In the December 9th edition, a letter from Dr Geoffrey Thomas responded:
If Evelyn did not attend the graduation ceremony, then he did not graduate from Oxford. All reference to a third is not out of place, however, since the Oxford University Calendar, 1932, lists him in the third class ‘In Historia Moderna’ for 1924 (p. 232). By what margin he was assigned to this class, I have naturally no idea. ‘Scraped’ might be the right word.
In fact, both are correct. The Oxford University Calendar records the results of Evelyn Waugh’s examination in which he passed in the third class category. He never secured a degree, however, because he was required to remain in residence for another term. His low grade on the exam cost him his scholarship, and his father refused to pay the costs of the additional term, so he went down without a degree. Under current academic practice, once he had passed his exam, the residence requirement would almost certainly have been waived, and he would have graduated with a third class degree.
A further comment on this issue is offered in a subsequent Spectator issue.
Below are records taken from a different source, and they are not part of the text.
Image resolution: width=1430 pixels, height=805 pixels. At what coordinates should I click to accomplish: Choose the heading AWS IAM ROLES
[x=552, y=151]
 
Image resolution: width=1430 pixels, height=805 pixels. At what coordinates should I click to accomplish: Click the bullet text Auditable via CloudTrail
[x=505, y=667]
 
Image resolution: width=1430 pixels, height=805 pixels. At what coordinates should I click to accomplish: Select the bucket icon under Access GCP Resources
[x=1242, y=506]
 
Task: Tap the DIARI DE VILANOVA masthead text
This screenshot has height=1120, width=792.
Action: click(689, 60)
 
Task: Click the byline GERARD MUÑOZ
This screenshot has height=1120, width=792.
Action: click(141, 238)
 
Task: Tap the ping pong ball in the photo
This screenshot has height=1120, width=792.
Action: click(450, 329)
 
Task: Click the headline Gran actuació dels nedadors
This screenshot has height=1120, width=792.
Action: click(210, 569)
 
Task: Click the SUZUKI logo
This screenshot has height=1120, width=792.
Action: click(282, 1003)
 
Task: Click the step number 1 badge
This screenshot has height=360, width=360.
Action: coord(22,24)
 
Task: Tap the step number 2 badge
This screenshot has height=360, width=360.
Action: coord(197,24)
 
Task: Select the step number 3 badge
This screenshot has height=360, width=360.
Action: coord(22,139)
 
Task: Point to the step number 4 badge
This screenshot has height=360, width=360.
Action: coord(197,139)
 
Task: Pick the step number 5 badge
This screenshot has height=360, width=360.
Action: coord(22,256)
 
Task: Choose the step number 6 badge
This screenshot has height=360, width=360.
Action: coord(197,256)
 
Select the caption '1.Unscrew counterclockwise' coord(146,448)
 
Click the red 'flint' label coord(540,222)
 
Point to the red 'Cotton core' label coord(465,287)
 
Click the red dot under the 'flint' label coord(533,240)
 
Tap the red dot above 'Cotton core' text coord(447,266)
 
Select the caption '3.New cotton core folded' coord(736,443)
This comes in a letter by Timothy O’Sullivan. He cites Evelyn’s autobiography A Little Learning, and explains why Evelyn had taken the exam in the middle of the year instead of at the end of his final term:
Eager to have his second son’s education completed, Arthur Waugh despatched him to Oxford after he had won a scholarship at Hertford. Evelyn consequently arrived in a by-term, Hilary 1922. He achieved a third in his finals eight terms later, or one term short of the nine required in residence to be eligible to graduate. ‘My father decided that a Third Class BA was not worth the time and expense of going up for a further term.’
Another Spectator commenter (Peter Loring) gives a further possible explanation for Evelyn’s poor academic performance:
I wonder if Brideshead Revisited offers a clue to the origins of this mystery. When Charles Ryder arrives at the university, he is firmly advised by his cousin Jasper: ‘You want either a first or a fourth. There is no value in anything between. Time spent on a good second is time thrown away.’ If Waugh did get a third, as Dr Thomas suggests, perhaps he didn’t want anyone to know.
There is evidence that Evelyn Waugh was not completely embarassed by his poor degree. Alexander is in possession of a certificate issued by the university in 1928 (four years after he took the final examination) attesting to his having passed. The date suggests to Alexander that Evelyn may have wanted to use the certificate to prove to potential employers that he had not left Oxford for failure to pass final exams. This was at the time he was courting Evelyn Gardner and was anxious to impress her family as to his respectability. See “Evelyn Waugh’s Oxford University Certificate, 17 May 1928” in EWS No 45.2, p. 14.